Task Description
This year we will focus on two tasks, i.e., pre-training for video captioning downstream task and pre-training for video categorization downstream task.
In the first track, given the GIF videos and the corresponding captions in ACTION, the goal of pre-training is to learn a generic representation or structure that can better reflect the cross-modal interaction between visual content and textual sentence. The learnt generic representation or structure is further adapted to facilitate the downstream task of video captioning, i.e., describing video content with a complete and natural sentence.

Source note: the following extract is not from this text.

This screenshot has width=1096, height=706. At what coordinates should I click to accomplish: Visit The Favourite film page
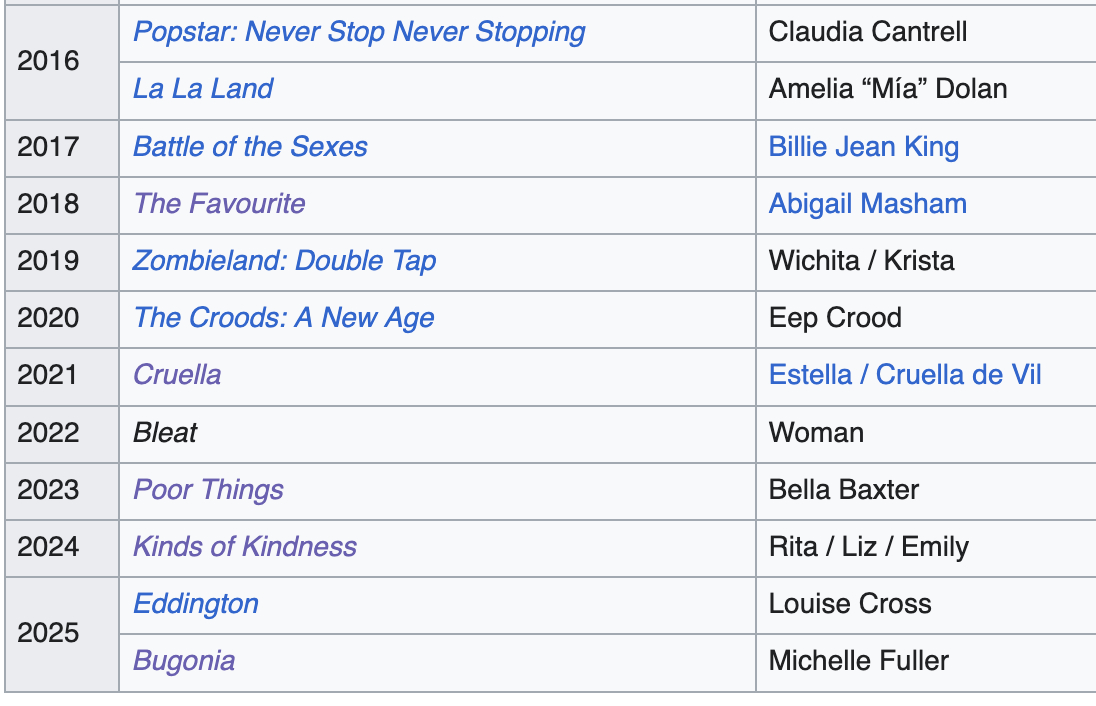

The contestants are asked to develop video captioning system based on the ACTION dataset provided by the Challenge (as pre-training data) and the public MSR-VTT benchmark (as training data for downstream task). For the evaluation purpose, a contesting system is asked to produce at least one sentence of the test videos. The accuracy will be evaluated against human pre-generated sentence(s).
In the second track, given the YouTube videos and the corresponding searched queries & titles in YOVO-3M, the goal is to pre-train a generic video representation, which can be further leveraged to facilitate the downstream task of video categorization.
The contestants are asked to develop video categorization system based on the YOVO-3M dataset provided by the Challenge (as pre-training data) and the released YOVO-Downstream dataset (as training data for downstream task). For the evaluation purpose, a contesting system is asked to predict the category of the test videos. The accuracy will be evaluated against human annotated categories during evaluation stage.